*** Dataset content Section Begins ***

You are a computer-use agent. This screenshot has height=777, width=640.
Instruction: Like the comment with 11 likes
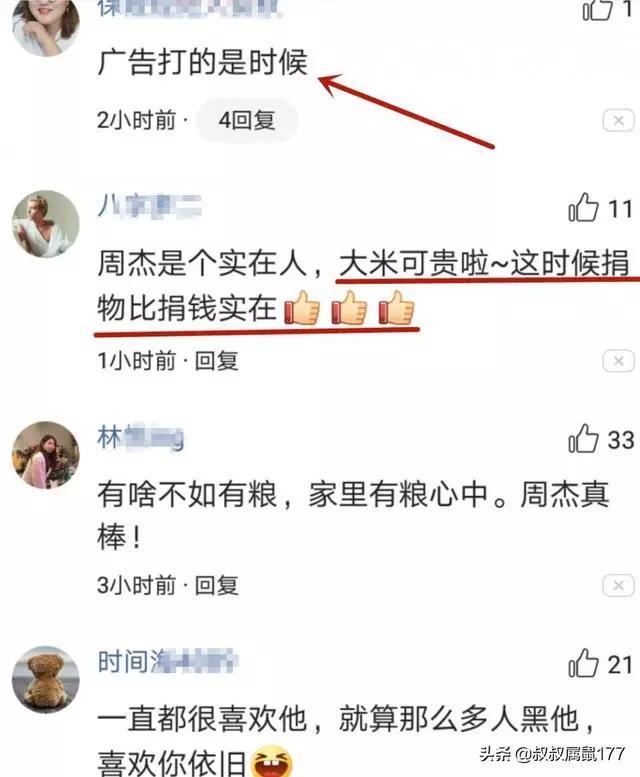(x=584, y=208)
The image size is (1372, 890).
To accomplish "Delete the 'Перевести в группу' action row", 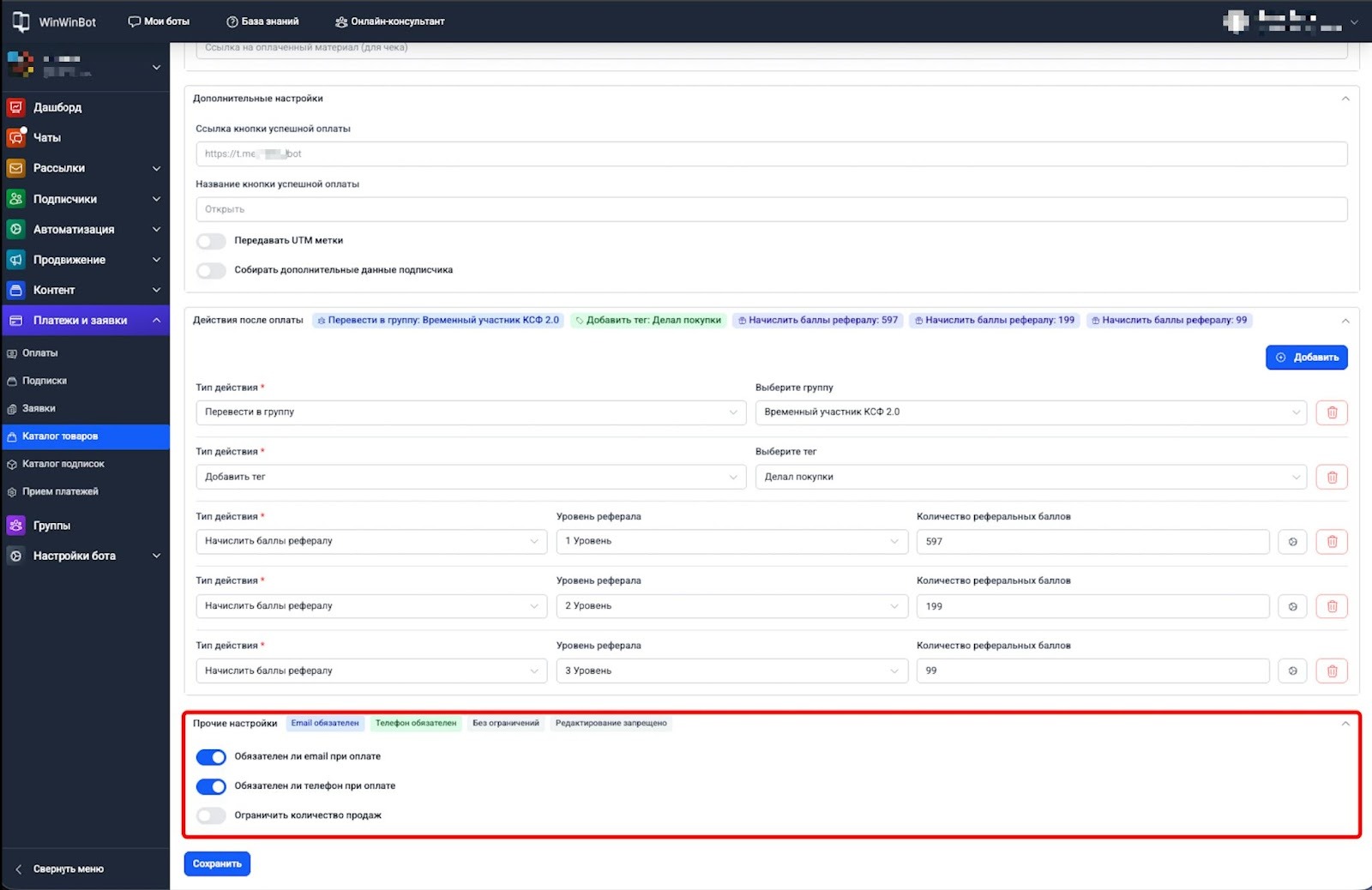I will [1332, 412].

*** Dataset content Section Ends ***
*** Dataset content Section Begins ***

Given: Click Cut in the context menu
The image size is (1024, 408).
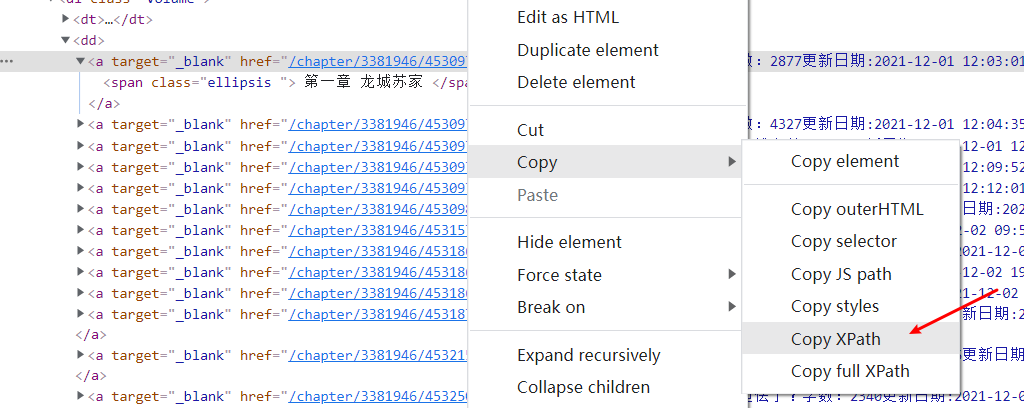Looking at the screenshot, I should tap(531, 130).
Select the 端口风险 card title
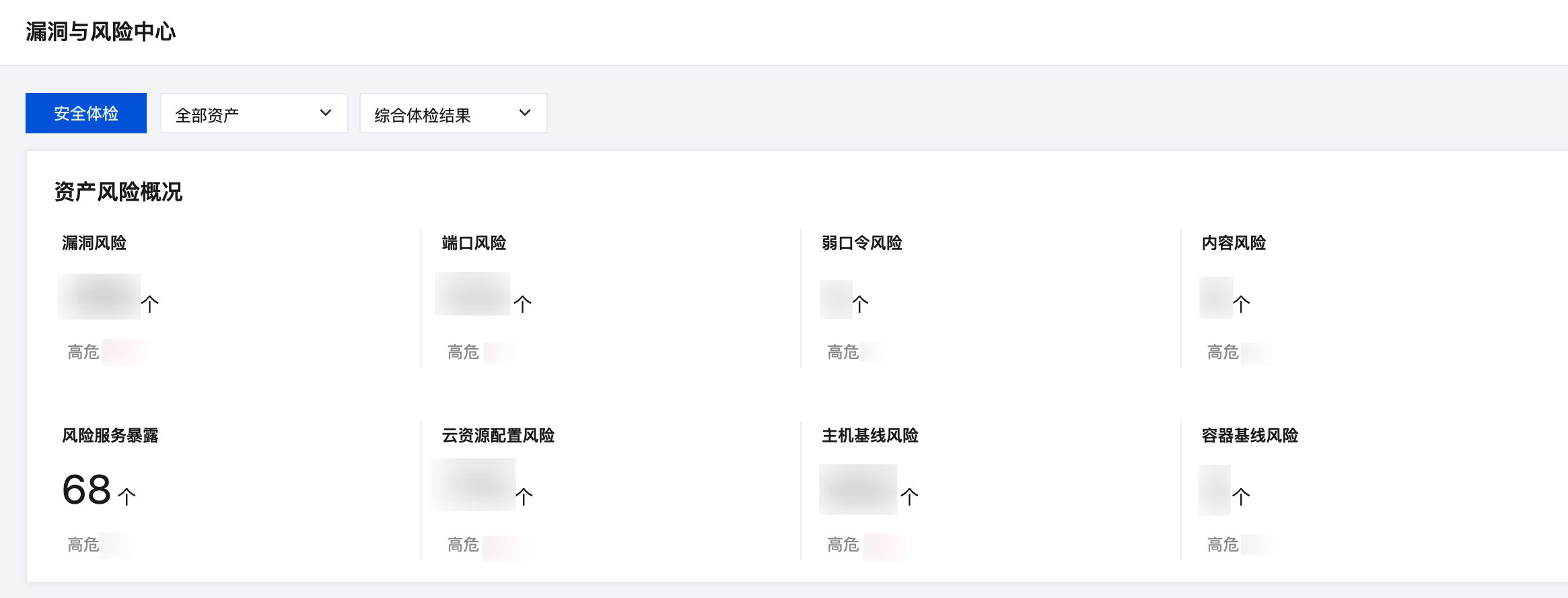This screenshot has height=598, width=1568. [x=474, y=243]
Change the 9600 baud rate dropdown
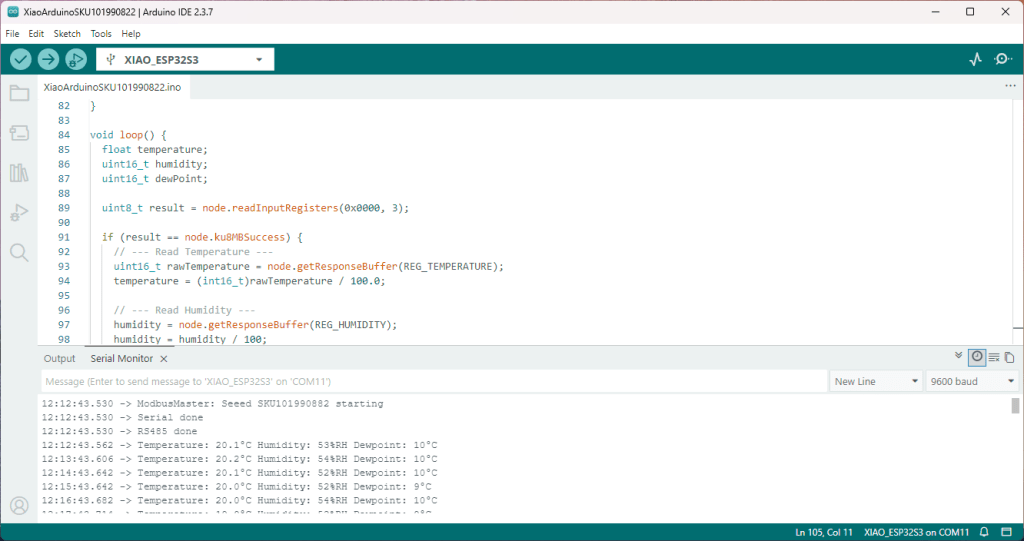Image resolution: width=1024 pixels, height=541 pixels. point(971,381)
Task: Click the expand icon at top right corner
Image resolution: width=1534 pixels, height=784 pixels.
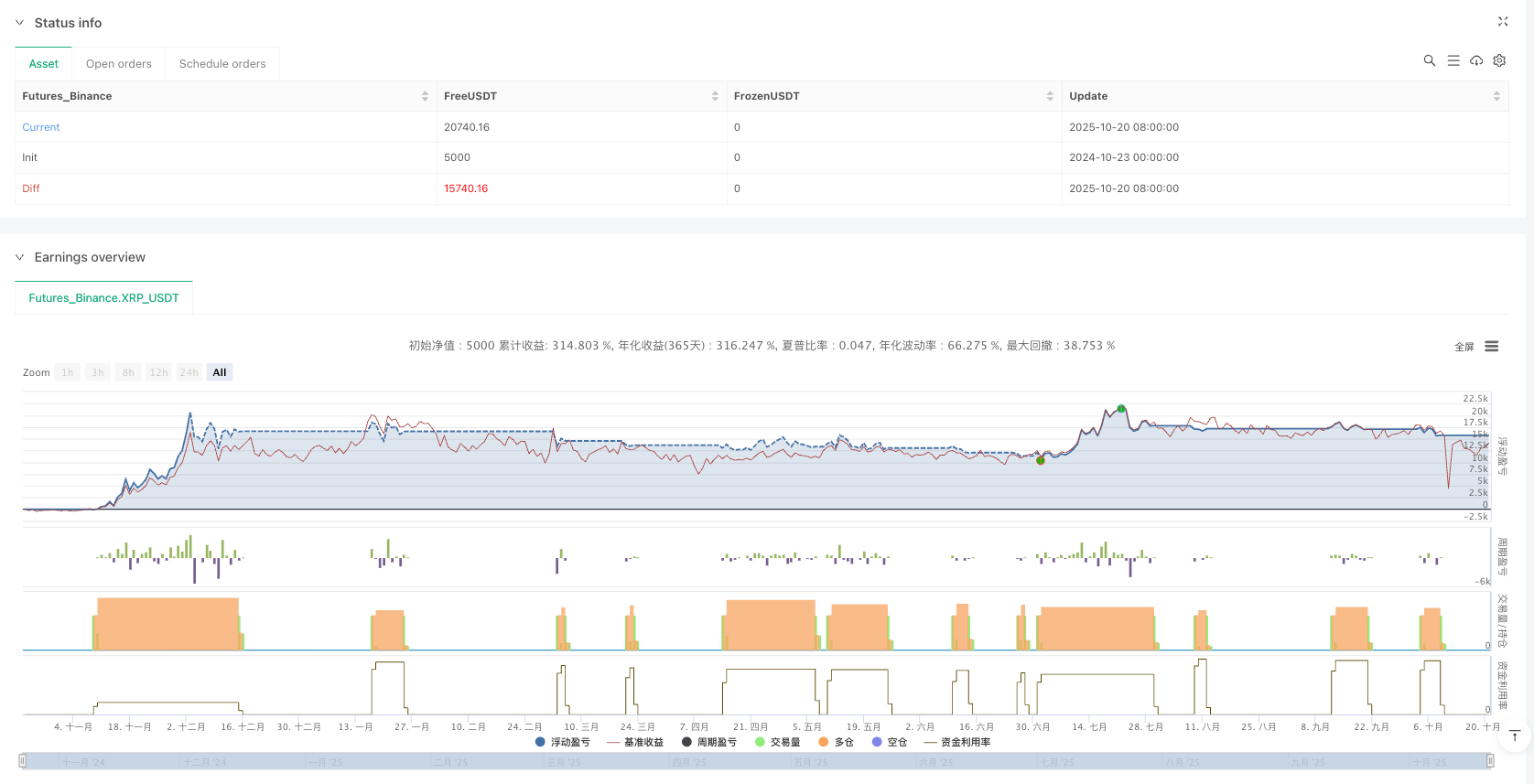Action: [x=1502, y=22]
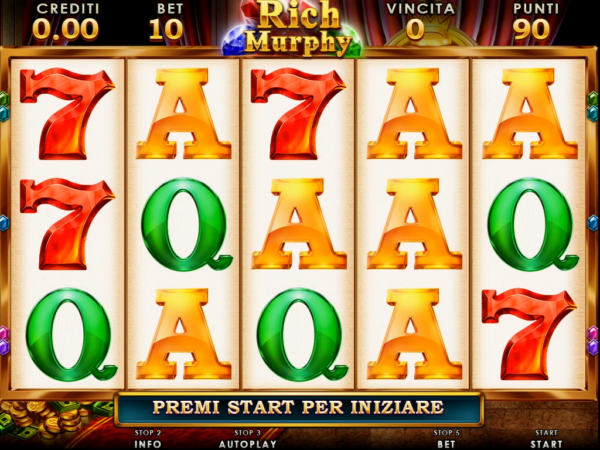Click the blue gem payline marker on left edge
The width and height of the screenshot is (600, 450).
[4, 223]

*** Dataset content Section Ends ***

#### [What is needed]
Beginning with the line that contains "The image size is (1024, 408).", write out the lines of the material above exactly, and end with the line that contains "Task: Click the". Omit the pictures.

#### [Written answer]
The image size is (1024, 408).
Looking at the screenshot, I should tap(531, 130).
Select the 端口风险 card title
This screenshot has height=598, width=1568. [x=474, y=243]
Change the 9600 baud rate dropdown
Image resolution: width=1024 pixels, height=541 pixels. point(971,381)
Task: Click the expand icon at top right corner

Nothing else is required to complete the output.